This collection of poetry opens with an extract from the poet's essay 'The Evolution of Poetry' in which he states:
'I found myself more concerned with the message than with the 'poetic' quality of poetry.'
which later, he follows up with:
'the guardians of the gates of poetry should allow examination of the problems of the world, with direct communication, in order to extend the diminishing influence of poetry on our times.'
As expected then, this is a book of pared back poetry, shorn of ornament, direct and prosaic and dealing with issues including war, drugs, animal rights and the future of the human race. There are also some poems of lost love and unsuccessful romantic relationships. Rhymes are relatively rare, though when used, are generally effective:
'...who will haul away my ashes
if the whole world crashes?'
from Radiation Rhapsody
and this from Sequoias
I walk a lonely path past dying trees
their limbs outstretched in supplicating pleas.
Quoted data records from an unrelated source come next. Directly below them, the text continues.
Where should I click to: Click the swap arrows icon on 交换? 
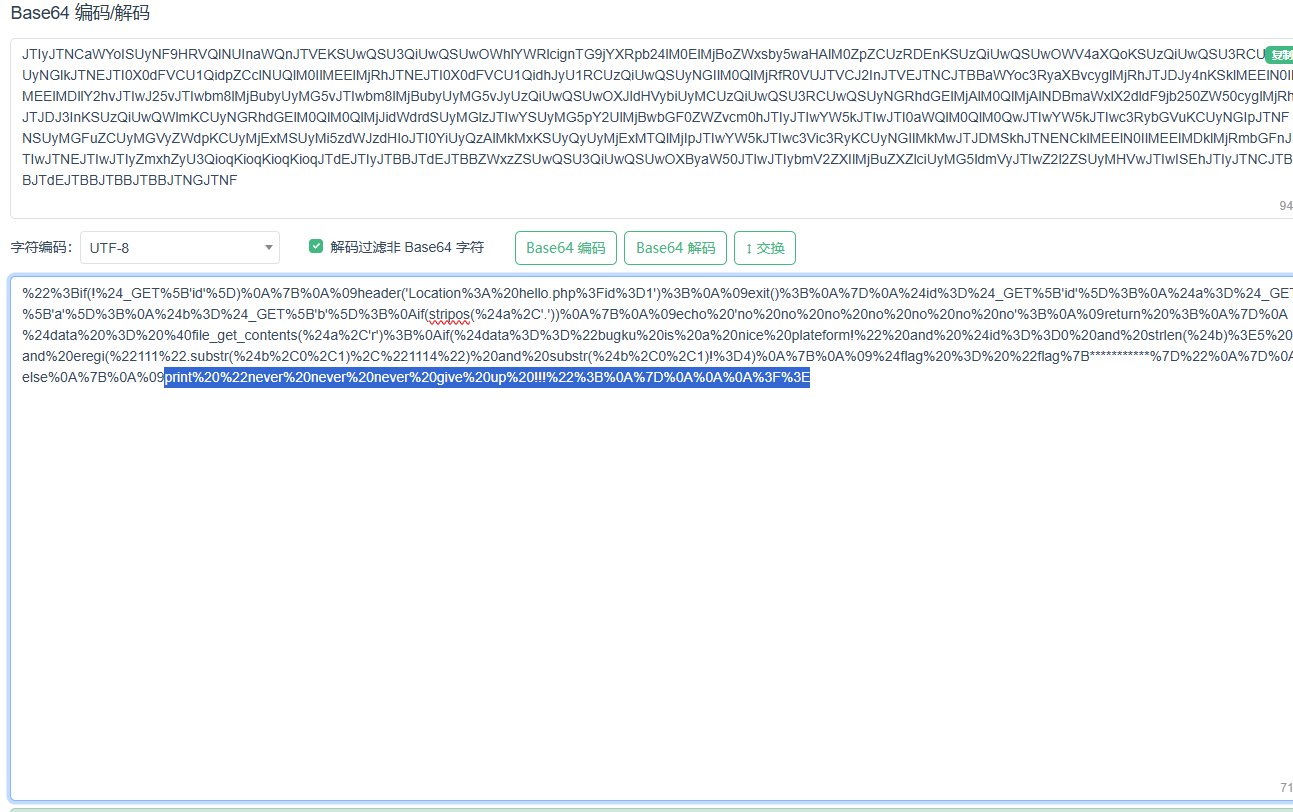[749, 248]
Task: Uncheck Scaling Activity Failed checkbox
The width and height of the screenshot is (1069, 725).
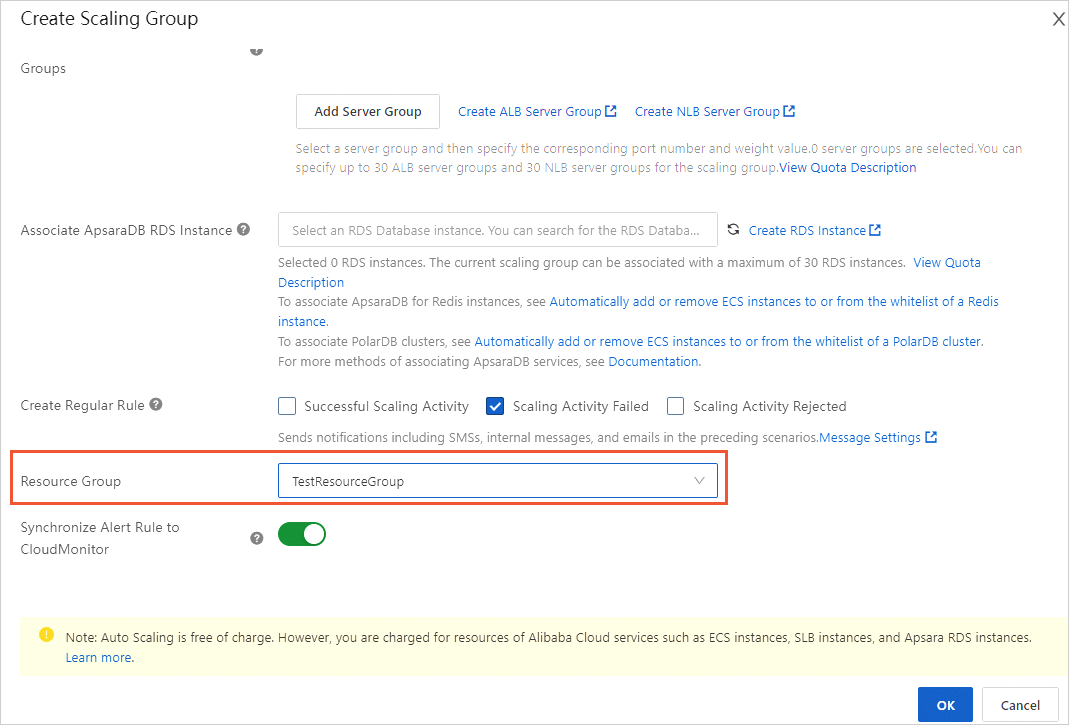Action: (x=495, y=406)
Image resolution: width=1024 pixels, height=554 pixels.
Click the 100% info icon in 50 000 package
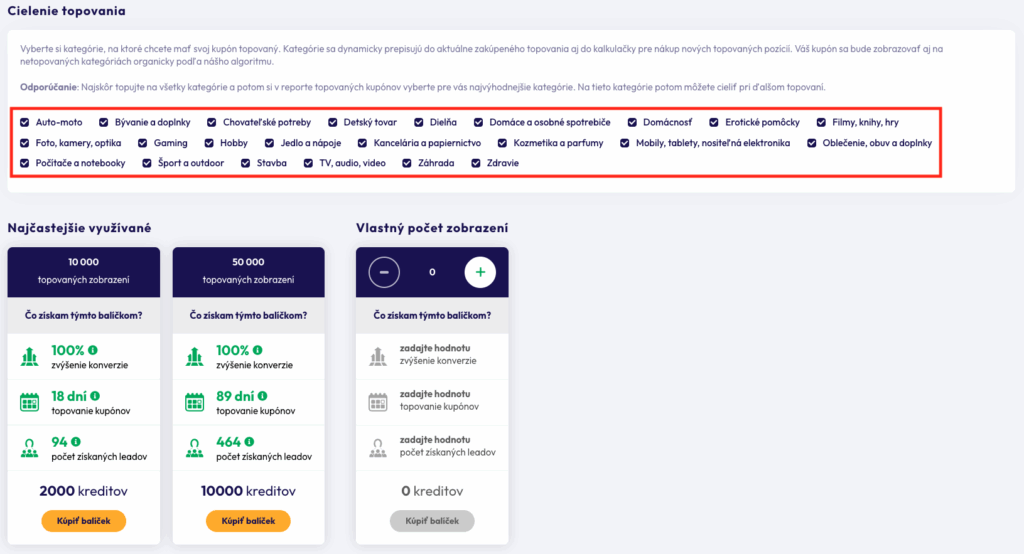coord(258,350)
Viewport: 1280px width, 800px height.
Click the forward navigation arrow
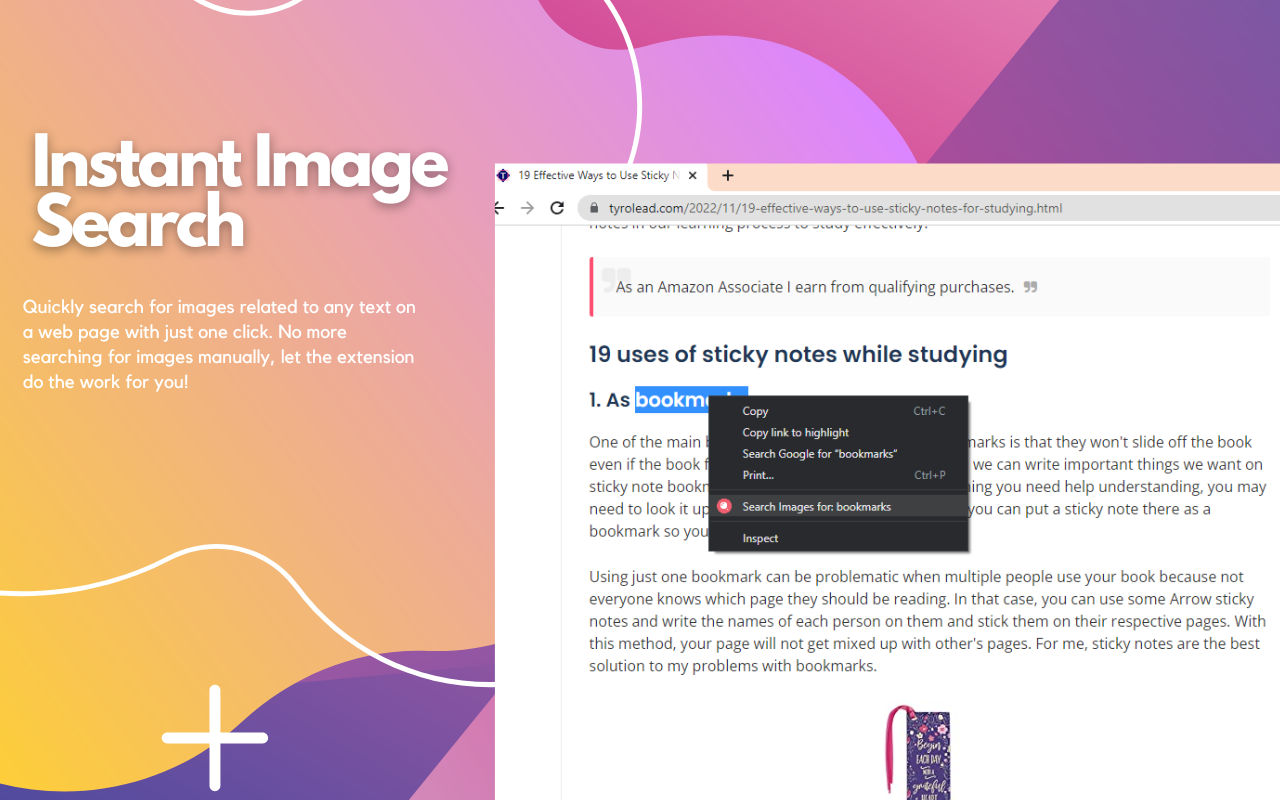[x=527, y=208]
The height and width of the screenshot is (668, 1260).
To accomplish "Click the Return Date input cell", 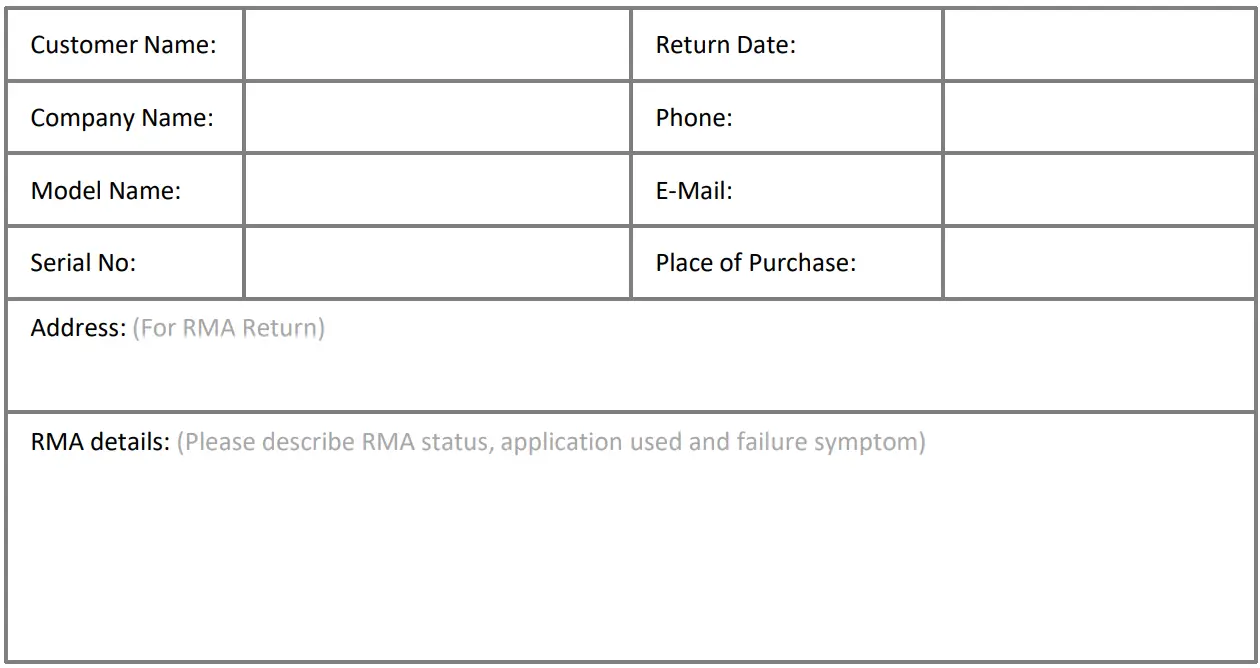I will click(1098, 45).
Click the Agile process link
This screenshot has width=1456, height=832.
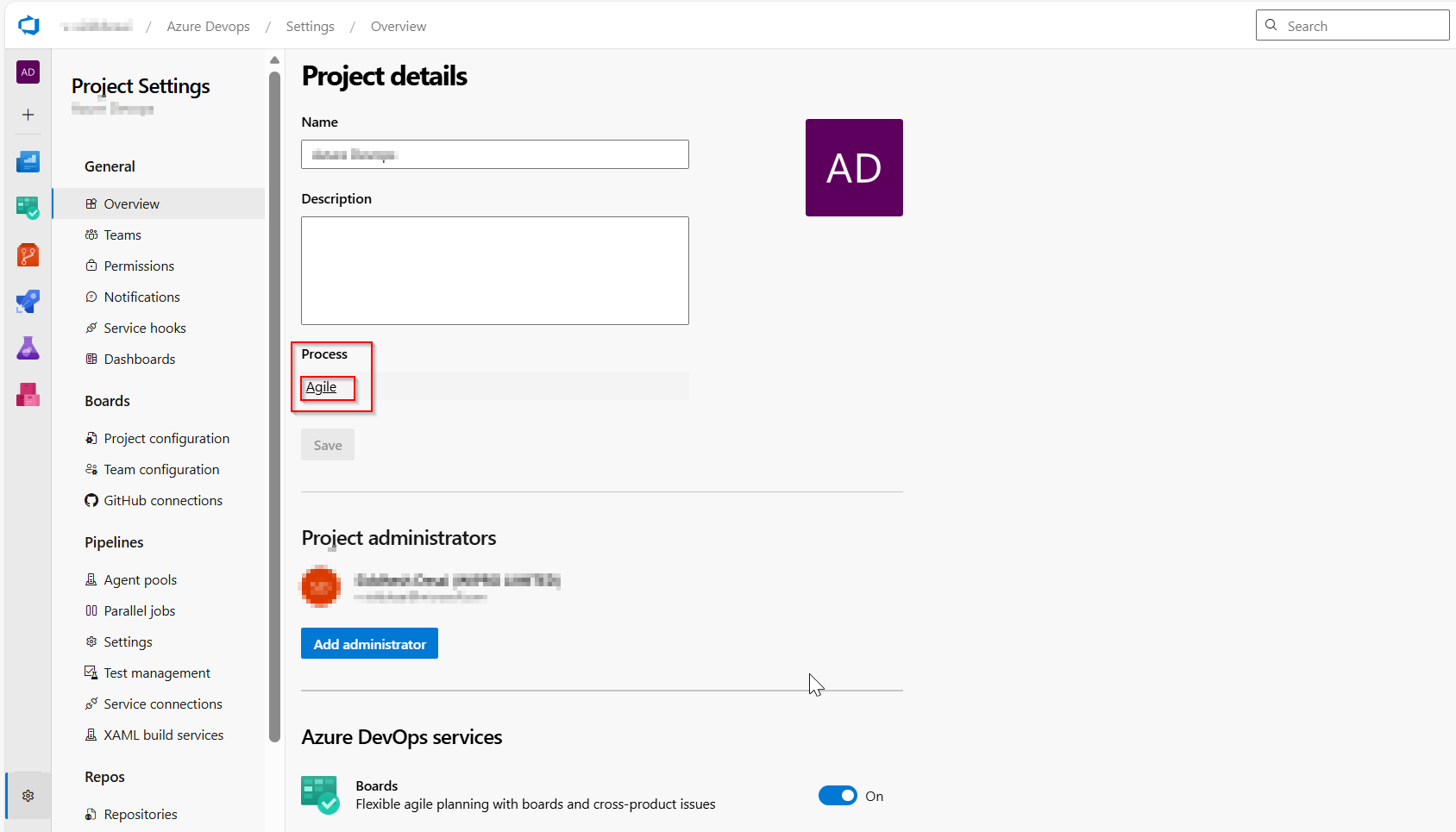click(321, 387)
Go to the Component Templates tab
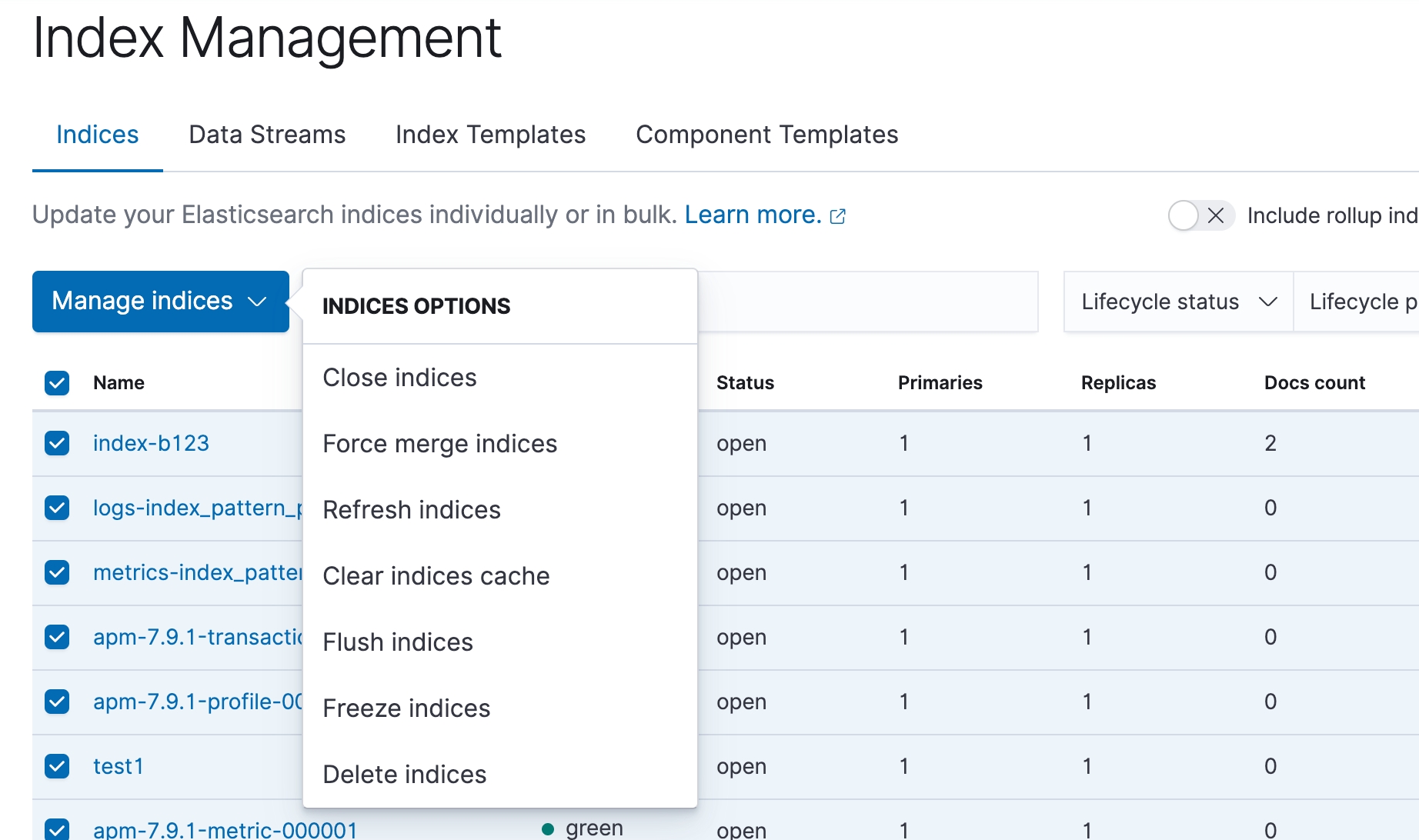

I must admit though, particularly now, when so many things feel grim and depressing, that sometimes when I read poetry like this
We have read about the politics, passively
that bring endless armaments construction.
We should heal the world of raging madness
(and for all I admire Beck's engagement with issues and agree with his rejection of self-obsessed poetry) I long for the healing balm of lyric poetry and there are poets out there who combine lyricism and concern for issues. It doesn't need to be one or the other. In fact just as sugar coating can make a medicine easier to take, the right amount of lyricism can help make the message easier to absorb.
So this is a book to read if you are concerned about issues, though you may want to read it in small doses, to avoid the feeling of being overwhelmed by all the issues that our world faces.